Hermeneutika juga bisa dikatakan sebagai cabang dari filsafat dengan
adanya perubahan dari “metafisika menjadi hermeneutika”. Hal ini
terlihat dari sebuah kritik epistimologi Immanuel Kant. Kritik tersebut
ditujukan atas metafisika. Dalam bukunya
“Critique of Pure Reason”,
Kant mengecam metafisika yang telah berumur lebih seribu tahun yang
digunakan untuk memperoleh pengetahuan. Menurutnya metafisika hanya
melahirkan pengetahuan yang subjektif. Pengetahuan itu dihasilkan atas
dasar otoritas suatu konsep berpikir yang menghasilkan ide. Ia
menawarkan sebuah terobosan metafisika baru yang berupa hermeneutika.

========================================

**YANG HARUS DIKERJAKAN:** Tolong tuliskan kembali bagian kutipan tentang hermeneutika di atas tanpa perubahan apa pun, mulai dari "Hermeneutika juga bisa" dan terus sampai "yang berupa hermeneutika.".

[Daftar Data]
========================================

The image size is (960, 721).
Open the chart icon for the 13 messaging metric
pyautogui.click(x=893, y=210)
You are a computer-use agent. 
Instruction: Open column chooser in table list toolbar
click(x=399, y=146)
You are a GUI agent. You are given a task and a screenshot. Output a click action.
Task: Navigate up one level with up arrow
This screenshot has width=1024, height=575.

========================================

**HASIL PENGERJAAN:**
Hermeneutika juga bisa dikatakan sebagai cabang dari filsafat dengan
adanya perubahan dari “metafisika menjadi hermeneutika”. Hal ini
terlihat dari sebuah kritik epistimologi Immanuel Kant. Kritik tersebut
ditujukan atas metafisika. Dalam bukunya
“Critique of Pure Reason”,
Kant mengecam metafisika yang telah berumur lebih seribu tahun yang
digunakan untuk memperoleh pengetahuan. Menurutnya metafisika hanya
melahirkan pengetahuan yang subjektif. Pengetahuan itu dihasilkan atas
dasar otoritas suatu konsep berpikir yang menghasilkan ide. Ia
menawarkan sebuah terobosan metafisika baru yang berupa hermeneutika.